# PROBLEM TO WORK ON
Reproduce the listing that follows in full. Omit its images.

DATA RECORDS START

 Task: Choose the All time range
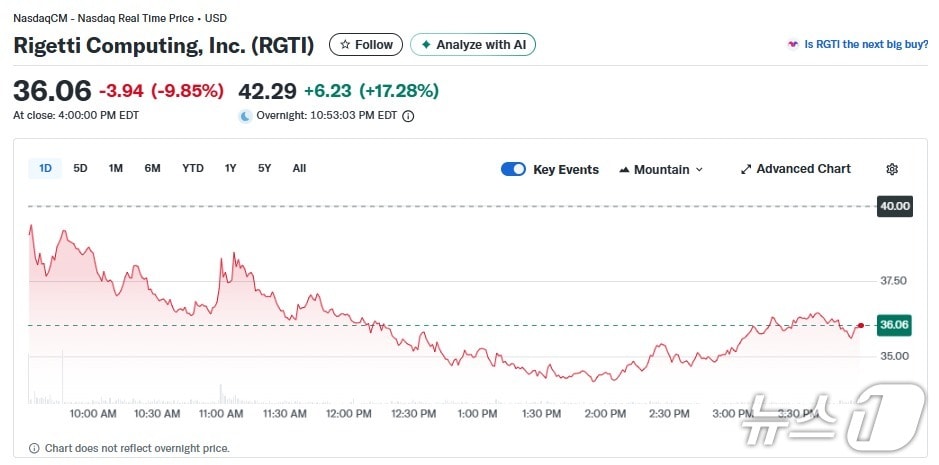299,168
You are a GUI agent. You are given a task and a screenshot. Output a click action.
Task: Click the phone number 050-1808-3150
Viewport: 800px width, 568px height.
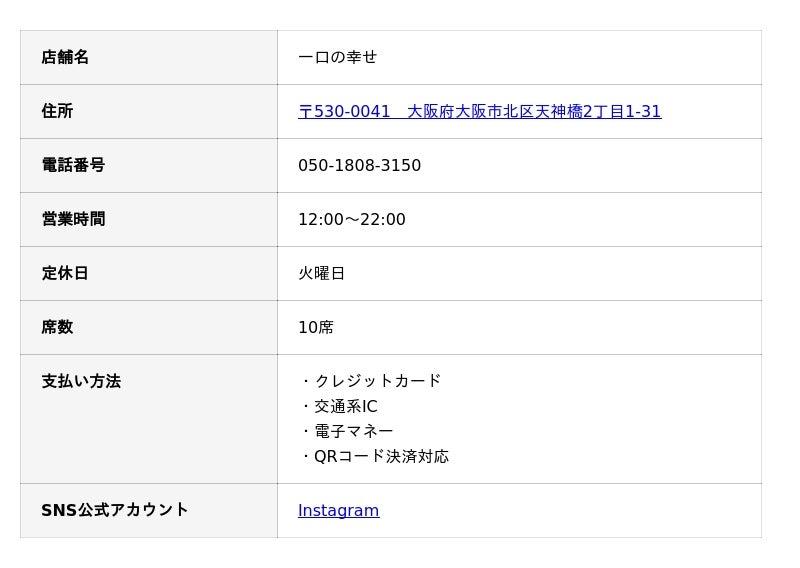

DATA RECORDS END

# SOLUTION TO THE PROBLEM
 Task: Choose the All time range
299,168
You are a GUI agent. You are given a task and a screenshot. Output a click action.
Task: Click the phone number 050-1808-3150
Viewport: 800px width, 568px height.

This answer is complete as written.